§ **DATASET CONTENT**:
────────────────────
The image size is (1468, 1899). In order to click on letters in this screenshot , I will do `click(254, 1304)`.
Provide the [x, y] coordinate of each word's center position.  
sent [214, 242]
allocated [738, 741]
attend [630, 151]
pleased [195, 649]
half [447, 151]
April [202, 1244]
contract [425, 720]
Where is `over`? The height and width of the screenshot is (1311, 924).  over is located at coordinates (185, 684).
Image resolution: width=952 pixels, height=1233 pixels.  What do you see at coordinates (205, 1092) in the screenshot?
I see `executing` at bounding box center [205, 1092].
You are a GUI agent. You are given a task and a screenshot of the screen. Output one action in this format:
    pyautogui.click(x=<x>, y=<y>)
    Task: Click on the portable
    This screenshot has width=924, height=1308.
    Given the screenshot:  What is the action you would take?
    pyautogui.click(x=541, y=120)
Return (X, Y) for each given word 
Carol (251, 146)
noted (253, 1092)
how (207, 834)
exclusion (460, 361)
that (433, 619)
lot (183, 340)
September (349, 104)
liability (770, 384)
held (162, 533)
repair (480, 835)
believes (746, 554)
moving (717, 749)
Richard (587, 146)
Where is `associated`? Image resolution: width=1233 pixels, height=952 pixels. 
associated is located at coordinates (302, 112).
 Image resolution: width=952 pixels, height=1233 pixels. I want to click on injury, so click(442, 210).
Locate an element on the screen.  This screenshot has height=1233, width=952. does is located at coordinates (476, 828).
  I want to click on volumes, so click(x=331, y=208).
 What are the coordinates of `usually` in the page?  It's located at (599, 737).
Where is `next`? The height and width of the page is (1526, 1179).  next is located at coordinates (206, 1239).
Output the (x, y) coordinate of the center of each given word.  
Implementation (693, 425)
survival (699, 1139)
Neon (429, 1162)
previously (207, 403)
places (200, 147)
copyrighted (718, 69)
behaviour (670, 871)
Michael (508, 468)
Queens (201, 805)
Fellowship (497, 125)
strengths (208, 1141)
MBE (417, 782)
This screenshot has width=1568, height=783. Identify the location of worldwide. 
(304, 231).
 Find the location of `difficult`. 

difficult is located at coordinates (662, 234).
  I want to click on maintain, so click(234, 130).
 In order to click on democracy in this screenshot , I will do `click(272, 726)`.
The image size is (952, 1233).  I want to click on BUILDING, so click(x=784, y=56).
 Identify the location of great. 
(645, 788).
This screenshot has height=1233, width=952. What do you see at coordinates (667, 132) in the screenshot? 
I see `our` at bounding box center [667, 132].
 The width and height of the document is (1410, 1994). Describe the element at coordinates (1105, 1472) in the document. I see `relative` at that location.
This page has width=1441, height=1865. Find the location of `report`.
────────────────────
§ **INSTRUCTIONS FOR THE TASK**:
Copy the entries from the line with "You are a GUI" up to and including the line with "Richard (587, 146)", keeping every character as it appears.

§ **OUTPUT**:
You are a GUI agent. You are given a task and a screenshot of the screen. Output one action in this format:
    pyautogui.click(x=<x>, y=<y>)
    Task: Click on the portable
    This screenshot has width=924, height=1308.
    Given the screenshot:  What is the action you would take?
    pyautogui.click(x=541, y=120)
Return (X, Y) for each given word 
Carol (251, 146)
noted (253, 1092)
how (207, 834)
exclusion (460, 361)
that (433, 619)
lot (183, 340)
September (349, 104)
liability (770, 384)
held (162, 533)
repair (480, 835)
believes (746, 554)
moving (717, 749)
Richard (587, 146)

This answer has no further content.